YOUR INSTRUCTIONS
Gather every line of the records that holds the string "Viewport" and list those lines in their original order.

** Start DATASET **

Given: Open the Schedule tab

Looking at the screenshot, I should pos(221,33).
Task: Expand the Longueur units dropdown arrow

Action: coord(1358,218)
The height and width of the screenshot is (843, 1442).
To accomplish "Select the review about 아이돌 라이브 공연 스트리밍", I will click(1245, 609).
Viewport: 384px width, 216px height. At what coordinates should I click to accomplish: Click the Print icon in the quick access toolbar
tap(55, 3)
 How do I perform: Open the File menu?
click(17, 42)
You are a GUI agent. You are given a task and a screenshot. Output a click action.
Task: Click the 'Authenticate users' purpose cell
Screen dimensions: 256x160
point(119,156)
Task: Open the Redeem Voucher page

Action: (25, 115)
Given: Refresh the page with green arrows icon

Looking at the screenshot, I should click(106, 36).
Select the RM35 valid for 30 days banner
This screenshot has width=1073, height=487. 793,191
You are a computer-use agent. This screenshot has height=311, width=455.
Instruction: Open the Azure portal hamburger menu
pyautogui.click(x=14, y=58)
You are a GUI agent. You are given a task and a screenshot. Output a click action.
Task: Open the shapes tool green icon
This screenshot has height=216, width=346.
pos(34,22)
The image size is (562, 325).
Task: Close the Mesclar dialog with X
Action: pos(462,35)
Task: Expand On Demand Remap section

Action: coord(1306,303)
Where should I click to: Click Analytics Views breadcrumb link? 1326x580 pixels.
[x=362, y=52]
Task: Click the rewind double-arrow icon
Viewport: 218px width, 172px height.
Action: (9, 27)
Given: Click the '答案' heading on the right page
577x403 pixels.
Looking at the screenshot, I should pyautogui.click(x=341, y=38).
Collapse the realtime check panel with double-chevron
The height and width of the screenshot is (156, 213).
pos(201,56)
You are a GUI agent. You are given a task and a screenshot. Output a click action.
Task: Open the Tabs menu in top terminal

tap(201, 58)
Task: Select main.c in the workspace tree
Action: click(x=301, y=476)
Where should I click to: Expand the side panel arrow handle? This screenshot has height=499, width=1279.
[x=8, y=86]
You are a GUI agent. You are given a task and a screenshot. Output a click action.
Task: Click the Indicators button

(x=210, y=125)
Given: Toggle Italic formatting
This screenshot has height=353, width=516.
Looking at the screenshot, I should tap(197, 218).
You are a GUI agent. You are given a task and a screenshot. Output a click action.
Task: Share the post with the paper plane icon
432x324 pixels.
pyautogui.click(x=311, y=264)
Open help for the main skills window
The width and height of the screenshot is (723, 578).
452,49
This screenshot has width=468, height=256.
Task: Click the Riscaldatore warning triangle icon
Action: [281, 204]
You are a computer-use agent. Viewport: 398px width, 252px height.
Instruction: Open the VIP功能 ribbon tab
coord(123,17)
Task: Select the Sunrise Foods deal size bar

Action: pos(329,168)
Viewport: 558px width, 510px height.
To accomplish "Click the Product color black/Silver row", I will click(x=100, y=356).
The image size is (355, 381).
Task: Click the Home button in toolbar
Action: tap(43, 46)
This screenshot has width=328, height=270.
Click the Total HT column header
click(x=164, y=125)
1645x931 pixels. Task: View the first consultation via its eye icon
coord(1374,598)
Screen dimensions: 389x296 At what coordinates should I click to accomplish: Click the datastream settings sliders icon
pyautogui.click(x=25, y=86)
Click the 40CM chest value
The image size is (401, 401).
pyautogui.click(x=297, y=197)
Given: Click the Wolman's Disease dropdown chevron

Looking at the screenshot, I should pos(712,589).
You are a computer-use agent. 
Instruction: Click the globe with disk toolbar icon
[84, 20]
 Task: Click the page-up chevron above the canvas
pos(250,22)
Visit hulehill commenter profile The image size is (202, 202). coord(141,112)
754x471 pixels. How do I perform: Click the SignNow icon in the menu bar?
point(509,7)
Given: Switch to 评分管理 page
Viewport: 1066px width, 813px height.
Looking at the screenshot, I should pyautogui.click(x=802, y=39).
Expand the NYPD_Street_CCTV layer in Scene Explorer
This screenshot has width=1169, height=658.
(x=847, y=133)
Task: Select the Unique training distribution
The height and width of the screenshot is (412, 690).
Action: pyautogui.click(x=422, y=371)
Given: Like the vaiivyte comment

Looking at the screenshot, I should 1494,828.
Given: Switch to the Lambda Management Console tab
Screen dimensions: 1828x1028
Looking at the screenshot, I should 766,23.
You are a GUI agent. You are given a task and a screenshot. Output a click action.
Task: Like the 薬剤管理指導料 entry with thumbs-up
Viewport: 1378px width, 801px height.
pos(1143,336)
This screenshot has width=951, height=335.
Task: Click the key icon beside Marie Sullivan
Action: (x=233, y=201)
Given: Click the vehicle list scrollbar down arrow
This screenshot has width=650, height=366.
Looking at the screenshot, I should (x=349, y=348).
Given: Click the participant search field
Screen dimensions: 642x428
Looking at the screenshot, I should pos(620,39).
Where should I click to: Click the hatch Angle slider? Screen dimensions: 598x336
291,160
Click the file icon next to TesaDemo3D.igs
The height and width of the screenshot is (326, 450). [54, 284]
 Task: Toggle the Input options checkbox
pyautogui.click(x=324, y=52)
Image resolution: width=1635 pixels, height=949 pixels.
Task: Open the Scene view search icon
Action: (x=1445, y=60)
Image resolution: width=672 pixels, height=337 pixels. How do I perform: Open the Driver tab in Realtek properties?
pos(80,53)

** End DATASET **

FINAL ANSWER
Viewport: 384px width, 216px height. At what coordinates should I click to accomplish: Click the Print icon in the quick access toolbar
Viewport: 218px width, 172px height.
You are a computer-use agent. Viewport: 398px width, 252px height.
Viewport: 558px width, 510px height.
Viewport: 1066px width, 813px height.
Viewport: 1378px width, 801px height.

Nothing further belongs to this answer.